EXERCISE OBJECTIVE: Write out each of the following lines word for word, with nothing changed.

>> Start RECORDS SHOWN

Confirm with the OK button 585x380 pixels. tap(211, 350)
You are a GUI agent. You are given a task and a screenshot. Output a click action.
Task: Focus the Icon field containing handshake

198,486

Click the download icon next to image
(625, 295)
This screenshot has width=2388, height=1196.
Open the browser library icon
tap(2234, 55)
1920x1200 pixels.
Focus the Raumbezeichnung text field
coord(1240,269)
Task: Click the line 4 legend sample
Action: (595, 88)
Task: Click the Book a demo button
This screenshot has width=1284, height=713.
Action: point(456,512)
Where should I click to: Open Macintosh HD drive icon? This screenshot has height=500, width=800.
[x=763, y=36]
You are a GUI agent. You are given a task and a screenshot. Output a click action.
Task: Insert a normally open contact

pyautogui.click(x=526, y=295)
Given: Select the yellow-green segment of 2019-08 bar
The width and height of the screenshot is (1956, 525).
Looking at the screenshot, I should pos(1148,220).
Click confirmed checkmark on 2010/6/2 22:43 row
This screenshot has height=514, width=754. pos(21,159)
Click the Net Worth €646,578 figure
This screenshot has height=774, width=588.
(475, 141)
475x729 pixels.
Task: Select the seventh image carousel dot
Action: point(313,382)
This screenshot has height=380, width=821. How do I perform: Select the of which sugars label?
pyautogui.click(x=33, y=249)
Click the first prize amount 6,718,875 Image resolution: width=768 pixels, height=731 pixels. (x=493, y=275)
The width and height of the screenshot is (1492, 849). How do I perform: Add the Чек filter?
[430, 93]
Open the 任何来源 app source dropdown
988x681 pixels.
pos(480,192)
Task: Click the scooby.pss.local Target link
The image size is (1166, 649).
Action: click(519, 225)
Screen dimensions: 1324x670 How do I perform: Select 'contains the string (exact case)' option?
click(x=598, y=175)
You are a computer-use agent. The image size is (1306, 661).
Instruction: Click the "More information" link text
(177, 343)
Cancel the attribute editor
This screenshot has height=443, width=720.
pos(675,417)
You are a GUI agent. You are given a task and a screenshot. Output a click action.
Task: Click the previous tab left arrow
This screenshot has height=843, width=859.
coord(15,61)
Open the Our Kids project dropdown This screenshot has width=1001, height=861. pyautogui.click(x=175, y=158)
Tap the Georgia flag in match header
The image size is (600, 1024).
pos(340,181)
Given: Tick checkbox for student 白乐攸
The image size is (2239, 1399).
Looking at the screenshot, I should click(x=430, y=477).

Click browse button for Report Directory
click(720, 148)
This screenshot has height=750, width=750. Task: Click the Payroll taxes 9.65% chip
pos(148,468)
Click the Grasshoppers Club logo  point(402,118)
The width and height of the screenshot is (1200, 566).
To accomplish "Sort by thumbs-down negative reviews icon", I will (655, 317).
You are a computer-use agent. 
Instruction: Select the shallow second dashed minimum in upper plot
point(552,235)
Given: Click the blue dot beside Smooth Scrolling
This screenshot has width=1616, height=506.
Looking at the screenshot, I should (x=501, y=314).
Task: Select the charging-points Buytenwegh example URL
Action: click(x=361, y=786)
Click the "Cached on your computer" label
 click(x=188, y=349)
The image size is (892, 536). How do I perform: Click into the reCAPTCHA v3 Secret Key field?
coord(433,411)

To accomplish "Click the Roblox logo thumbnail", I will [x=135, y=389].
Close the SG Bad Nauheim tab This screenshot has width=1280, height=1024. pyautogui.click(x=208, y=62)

>> End RECORDS SHOWN

FINAL RESULT:
Confirm with the OK button 585x380 pixels. tap(211, 350)
You are a GUI agent. You are given a task and a screenshot. Output a click action.
Task: Focus the Icon field containing handshake

198,486

Click the download icon next to image
(625, 295)
This screenshot has width=2388, height=1196.
Open the browser library icon
tap(2234, 55)
1920x1200 pixels.
Focus the Raumbezeichnung text field
coord(1240,269)
Task: Click the line 4 legend sample
Action: (595, 88)
Task: Click the Book a demo button
This screenshot has width=1284, height=713.
Action: point(456,512)
Where should I click to: Open Macintosh HD drive icon? This screenshot has height=500, width=800.
[x=763, y=36]
You are a GUI agent. You are given a task and a screenshot. Output a click action.
Task: Insert a normally open contact

pyautogui.click(x=526, y=295)
Given: Select the yellow-green segment of 2019-08 bar
The width and height of the screenshot is (1956, 525).
Looking at the screenshot, I should pos(1148,220).
Click confirmed checkmark on 2010/6/2 22:43 row
This screenshot has height=514, width=754. pos(21,159)
Click the Net Worth €646,578 figure
This screenshot has height=774, width=588.
(475, 141)
475x729 pixels.
Task: Select the seventh image carousel dot
Action: point(313,382)
This screenshot has height=380, width=821. How do I perform: Select the of which sugars label?
pyautogui.click(x=33, y=249)
Click the first prize amount 6,718,875 Image resolution: width=768 pixels, height=731 pixels. (x=493, y=275)
The width and height of the screenshot is (1492, 849). How do I perform: Add the Чек filter?
[430, 93]
Open the 任何来源 app source dropdown
988x681 pixels.
pos(480,192)
Task: Click the scooby.pss.local Target link
The image size is (1166, 649).
Action: click(519, 225)
Screen dimensions: 1324x670 How do I perform: Select 'contains the string (exact case)' option?
click(x=598, y=175)
You are a computer-use agent. The image size is (1306, 661).
Instruction: Click the "More information" link text
(177, 343)
Cancel the attribute editor
This screenshot has height=443, width=720.
pos(675,417)
You are a GUI agent. You are given a task and a screenshot. Output a click action.
Task: Click the previous tab left arrow
This screenshot has height=843, width=859.
coord(15,61)
Open the Our Kids project dropdown This screenshot has width=1001, height=861. pyautogui.click(x=175, y=158)
Tap the Georgia flag in match header
The image size is (600, 1024).
pos(340,181)
Given: Tick checkbox for student 白乐攸
The image size is (2239, 1399).
Looking at the screenshot, I should click(x=430, y=477).

Click browse button for Report Directory
click(720, 148)
This screenshot has height=750, width=750. Task: Click the Payroll taxes 9.65% chip
pos(148,468)
Click the Grasshoppers Club logo  point(402,118)
The width and height of the screenshot is (1200, 566).
To accomplish "Sort by thumbs-down negative reviews icon", I will (655, 317).
You are a computer-use agent. 
Instruction: Select the shallow second dashed minimum in upper plot
point(552,235)
Given: Click the blue dot beside Smooth Scrolling
This screenshot has width=1616, height=506.
Looking at the screenshot, I should (x=501, y=314).
Task: Select the charging-points Buytenwegh example URL
Action: click(x=361, y=786)
Click the "Cached on your computer" label
 click(x=188, y=349)
The image size is (892, 536). How do I perform: Click into the reCAPTCHA v3 Secret Key field?
coord(433,411)

To accomplish "Click the Roblox logo thumbnail", I will [x=135, y=389].
Close the SG Bad Nauheim tab This screenshot has width=1280, height=1024. pyautogui.click(x=208, y=62)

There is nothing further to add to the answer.